How Casting Directors Can Change the World

How Casting Directors Can Change the World

By Anjali Asokan Karia

I was walking down a quiet street on my way to grab a coffee, pick up my son, or another of the 100 menial tasks that fill my day in the summer when I saw a young tall African American man walking towards me on the sidewalk. And without hesitation, the first thought that came through my mind was, “He looks like a young George Washington”.

If you haven’t heard of HAMILTON this thought will make absolutely no sense to you, but if you’re reading an article called “How casting directors can change the world” you know HAMILTON However, I am not here to talk about the show of the century, though I could, for a really long time. Instead this thought, that came in an instant to my mind, made me reflect on how casting can affect a person, a community, and eventually the world.
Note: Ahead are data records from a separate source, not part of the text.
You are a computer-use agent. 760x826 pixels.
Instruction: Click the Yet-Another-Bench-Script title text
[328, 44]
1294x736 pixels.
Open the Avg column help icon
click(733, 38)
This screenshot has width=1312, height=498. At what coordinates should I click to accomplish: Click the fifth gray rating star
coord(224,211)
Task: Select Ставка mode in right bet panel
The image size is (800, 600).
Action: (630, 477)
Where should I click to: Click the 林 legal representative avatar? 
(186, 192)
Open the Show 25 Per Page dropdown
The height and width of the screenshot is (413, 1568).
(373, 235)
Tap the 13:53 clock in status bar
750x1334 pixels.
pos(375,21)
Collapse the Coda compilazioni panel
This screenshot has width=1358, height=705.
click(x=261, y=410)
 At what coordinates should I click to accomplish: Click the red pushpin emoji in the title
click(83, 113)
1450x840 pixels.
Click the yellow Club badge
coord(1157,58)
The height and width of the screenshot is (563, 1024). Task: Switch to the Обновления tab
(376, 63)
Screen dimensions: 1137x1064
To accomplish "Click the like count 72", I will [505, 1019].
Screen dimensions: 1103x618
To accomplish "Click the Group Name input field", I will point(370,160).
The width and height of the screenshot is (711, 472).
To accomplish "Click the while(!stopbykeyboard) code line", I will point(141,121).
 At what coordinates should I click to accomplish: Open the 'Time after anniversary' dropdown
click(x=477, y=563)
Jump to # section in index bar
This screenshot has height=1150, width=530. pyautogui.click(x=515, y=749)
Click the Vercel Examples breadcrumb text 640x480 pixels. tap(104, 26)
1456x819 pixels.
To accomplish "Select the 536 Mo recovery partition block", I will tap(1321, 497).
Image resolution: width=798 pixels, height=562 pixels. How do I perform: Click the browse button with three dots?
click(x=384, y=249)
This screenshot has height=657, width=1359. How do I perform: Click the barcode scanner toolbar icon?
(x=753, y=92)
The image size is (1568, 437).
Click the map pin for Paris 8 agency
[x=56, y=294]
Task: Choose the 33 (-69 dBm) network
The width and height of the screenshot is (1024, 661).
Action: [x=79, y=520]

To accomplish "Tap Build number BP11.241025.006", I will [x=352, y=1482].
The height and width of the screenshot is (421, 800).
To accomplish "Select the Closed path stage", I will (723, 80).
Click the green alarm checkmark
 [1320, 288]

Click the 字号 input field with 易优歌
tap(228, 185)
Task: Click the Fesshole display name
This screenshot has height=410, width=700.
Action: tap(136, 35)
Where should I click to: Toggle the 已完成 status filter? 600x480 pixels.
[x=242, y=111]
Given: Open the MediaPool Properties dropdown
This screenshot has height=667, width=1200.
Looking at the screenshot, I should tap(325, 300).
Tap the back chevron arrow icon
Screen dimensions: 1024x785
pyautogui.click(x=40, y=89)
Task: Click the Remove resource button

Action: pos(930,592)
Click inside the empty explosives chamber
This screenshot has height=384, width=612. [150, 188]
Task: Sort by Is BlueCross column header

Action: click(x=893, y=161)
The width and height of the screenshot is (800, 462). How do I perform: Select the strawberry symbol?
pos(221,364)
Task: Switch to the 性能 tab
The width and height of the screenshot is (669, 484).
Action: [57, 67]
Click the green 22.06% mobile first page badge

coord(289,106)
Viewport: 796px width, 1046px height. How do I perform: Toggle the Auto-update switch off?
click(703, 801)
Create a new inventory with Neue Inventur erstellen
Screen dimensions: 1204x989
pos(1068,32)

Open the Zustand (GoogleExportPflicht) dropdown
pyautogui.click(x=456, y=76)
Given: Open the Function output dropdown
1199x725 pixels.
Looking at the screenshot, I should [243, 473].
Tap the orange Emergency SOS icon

My own feelings and thoughts about casting have been extremely varied during my years as a performer. I honestly think, that as a minority, I spent a lot of my time, trying not to think about it. I had a classically trained soprano voice with a look that directors would classify as “ethnic.” I was cast as Latina and African American (I’m South Asian-Sri Lankan to be specific) and in the ensembles of many excellent shows. I had to learn to belt and mix (which I don’t regret) because, especially early on, I was rarely cast in classical musical theater. Casting a South Asian as a Latina was about as far as most casting directors’ imaginations went. There aren’t many roles in musicals for South Asians specifically, so I resigned myself in the first stage of my career to playing “ethnic” roles.

When I was cast as Cinderella in INTO THE WOODS I was overjoyed. Not only for the role, but also that anyone could see me as Cinderella—why not? Cinderella isn’t even a real life person. Why can’t she be Sri Lankan or Kenyan or Chinese? A few years earlier, when I was the ugly stepsister in a children’s production of CINDERELLA, I was shocked that the kids would try to correct the Fairy Godmother when she said she was going to make Cinderella a pink dress (which was the color of the ballgown we had). The kids knew the dress was supposed to be blue because that’s all were exposed to—Disney’s Cinderella. I imagined a world where a casting director would purposely cast INTO THE WOODS with a globally diverse cast; where characters whose races weren’t specified in the script could be played by any race.

When I stopped performing as a career, I started teaching, and took a break from all my thoughts about casting…except that whenever I showed my students pictures of myself as Cinderella I marveled at the range of their reactions. Some students radiated pure joy seeing their teacher in a ball gown with a crown, while others simply said “You can’t be Cinderella.” Through the years, the “you can’t be Cinderellas” have become fewer and farther between. I thought my thoughts on casting were done…till I saw a young black boy and fashioned him to be George Washington.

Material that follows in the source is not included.